The use of the CRA to revoke the waiver is new; last time, Congress wasn’t involved and the executive branch withdrew the waiver on its own. But just like during the first Trump administration, expect this decision to trigger a legal battle, as California, climate advocates and health groups are almost certain to defend the state’s rules.

Industry allied against the regulations

President Trump campaigned against “EV mandates” and “gas car bans” that would require gas cars to be replaced with electric ones. And while federal EV rules are not technically mandates, California’s more aggressive rules do directly require companies to stop selling new gas vehicles (unless they can also run on electricity, like plug-in hybrids do).
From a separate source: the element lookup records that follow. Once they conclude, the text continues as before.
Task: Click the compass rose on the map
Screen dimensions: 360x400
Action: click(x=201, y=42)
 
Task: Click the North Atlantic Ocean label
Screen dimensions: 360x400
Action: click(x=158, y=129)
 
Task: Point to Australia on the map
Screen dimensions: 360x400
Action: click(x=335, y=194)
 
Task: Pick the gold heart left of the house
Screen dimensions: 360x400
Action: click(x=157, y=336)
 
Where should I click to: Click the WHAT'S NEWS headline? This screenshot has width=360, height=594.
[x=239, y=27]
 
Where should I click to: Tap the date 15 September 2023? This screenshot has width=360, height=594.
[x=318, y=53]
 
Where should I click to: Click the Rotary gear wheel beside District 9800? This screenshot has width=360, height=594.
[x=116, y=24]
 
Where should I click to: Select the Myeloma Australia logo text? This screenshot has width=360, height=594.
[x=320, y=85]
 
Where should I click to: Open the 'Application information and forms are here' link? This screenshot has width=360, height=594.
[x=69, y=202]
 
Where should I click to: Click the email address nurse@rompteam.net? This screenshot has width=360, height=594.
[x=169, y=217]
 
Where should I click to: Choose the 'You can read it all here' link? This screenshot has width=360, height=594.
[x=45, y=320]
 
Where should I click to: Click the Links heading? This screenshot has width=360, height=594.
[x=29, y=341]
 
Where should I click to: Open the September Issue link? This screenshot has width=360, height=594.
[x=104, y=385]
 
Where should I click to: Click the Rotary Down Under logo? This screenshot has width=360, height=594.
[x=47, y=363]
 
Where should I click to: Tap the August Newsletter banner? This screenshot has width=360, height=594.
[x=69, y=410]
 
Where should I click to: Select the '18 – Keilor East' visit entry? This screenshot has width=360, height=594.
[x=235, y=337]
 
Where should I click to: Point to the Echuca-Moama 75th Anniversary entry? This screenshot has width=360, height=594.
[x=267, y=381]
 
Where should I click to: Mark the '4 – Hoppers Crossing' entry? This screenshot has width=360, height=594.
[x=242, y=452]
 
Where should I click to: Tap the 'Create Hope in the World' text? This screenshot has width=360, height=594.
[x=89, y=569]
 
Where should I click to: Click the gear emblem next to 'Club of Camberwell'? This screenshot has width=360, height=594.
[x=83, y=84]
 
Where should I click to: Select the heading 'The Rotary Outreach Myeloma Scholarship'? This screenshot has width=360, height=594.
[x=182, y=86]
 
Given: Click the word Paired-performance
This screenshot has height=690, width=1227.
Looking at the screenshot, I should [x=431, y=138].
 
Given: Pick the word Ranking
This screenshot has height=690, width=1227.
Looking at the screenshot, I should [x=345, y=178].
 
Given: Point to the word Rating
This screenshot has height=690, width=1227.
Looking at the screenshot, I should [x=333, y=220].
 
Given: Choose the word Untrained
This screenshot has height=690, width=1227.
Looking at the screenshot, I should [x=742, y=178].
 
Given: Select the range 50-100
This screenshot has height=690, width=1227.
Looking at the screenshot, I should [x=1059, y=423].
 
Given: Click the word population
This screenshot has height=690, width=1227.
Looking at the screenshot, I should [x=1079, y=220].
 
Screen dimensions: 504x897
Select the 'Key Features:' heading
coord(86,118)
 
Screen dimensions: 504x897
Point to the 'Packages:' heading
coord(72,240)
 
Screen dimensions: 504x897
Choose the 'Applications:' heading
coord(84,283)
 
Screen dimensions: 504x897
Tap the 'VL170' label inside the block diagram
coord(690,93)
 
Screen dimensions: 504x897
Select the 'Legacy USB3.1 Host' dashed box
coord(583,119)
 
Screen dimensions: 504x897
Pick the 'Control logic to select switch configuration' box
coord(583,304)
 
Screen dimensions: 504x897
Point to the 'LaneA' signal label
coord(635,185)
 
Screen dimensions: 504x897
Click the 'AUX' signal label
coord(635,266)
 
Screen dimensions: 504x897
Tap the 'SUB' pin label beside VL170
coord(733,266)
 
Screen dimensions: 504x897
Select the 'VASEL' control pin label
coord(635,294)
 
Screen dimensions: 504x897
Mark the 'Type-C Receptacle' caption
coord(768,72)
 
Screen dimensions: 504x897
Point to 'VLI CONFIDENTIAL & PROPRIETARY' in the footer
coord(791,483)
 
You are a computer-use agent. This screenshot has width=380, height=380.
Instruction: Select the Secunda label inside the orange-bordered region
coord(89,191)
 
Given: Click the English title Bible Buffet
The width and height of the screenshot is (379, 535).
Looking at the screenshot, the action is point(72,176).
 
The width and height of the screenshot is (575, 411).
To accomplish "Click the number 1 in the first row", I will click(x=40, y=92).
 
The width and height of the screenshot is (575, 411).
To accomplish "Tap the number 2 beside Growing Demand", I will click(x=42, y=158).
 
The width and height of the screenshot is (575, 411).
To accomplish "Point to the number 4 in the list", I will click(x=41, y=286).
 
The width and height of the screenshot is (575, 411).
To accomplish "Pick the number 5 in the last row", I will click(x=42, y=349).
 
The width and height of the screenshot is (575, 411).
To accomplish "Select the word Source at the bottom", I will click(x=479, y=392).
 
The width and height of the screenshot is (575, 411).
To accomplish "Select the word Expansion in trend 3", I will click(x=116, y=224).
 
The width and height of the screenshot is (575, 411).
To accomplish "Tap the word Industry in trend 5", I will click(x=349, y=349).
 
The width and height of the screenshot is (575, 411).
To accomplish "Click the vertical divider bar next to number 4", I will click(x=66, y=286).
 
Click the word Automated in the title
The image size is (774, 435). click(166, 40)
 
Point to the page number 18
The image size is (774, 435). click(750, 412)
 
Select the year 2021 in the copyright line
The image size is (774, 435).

The Trump administration has powerful allies in its fight against these rules. The oil industry has repeatedly sued to challenge California’s stricter rules. The agriculture lobby, which favors biofuels over batteries, also opposes the California waiver. A group of more than 100 energy, agriculture and transportation trade groups issued a letter in mid-March urging Congress to disapprove the California waivers, arguing the three California rules would “harm American economic and national security” by increasing reliance on battery supply chains that are dominated by China.

The American Petroleum Institute has argued that electric vehicle mandates reduce consumer choice and raise the up-front costs of vehicles. In legal filings and public comments, the group also emphasizes it would cost the oil industry enormously.

“[An EV] mandate would produce widespread effects on the national economy, such as the reduced need for oil and gas production and gas processing, and changes to petroleum refining and distribution,” the group wrote in one set of comments in 2024, describing the changes required to meet California’s rules as “extraordinary.”

Automakers have also opposed the rule, although the issue is more complicated for the auto industry than for the oil industry. Carmakers would like some regulatory stability, since they need to plan vehicle production years in advance. In the name of stability, some automakers previously volunteered to keep following some California regulations during the first Trump administration, when they were disputed.

On the other hand, many traditional automakers think that California’s current rules are unrealistic, particularly for the dozen or so states that have opted in to follow those standards. The Alliance for Automotive Innovation, the major automaker trade group, says it would take a “miracle” to meet the rules, because demand for EVs is not as strong as California had hoped.

The auto industry has been lobbying California, and each of the states following its rules, to slow down, pause or soften their strict EV requirements, with some success. But carmakers have simultaneously been lobbying for the use of the CRA to eliminate the California rule altogether, and knock out all those state requirements at once — precisely what’s happening now.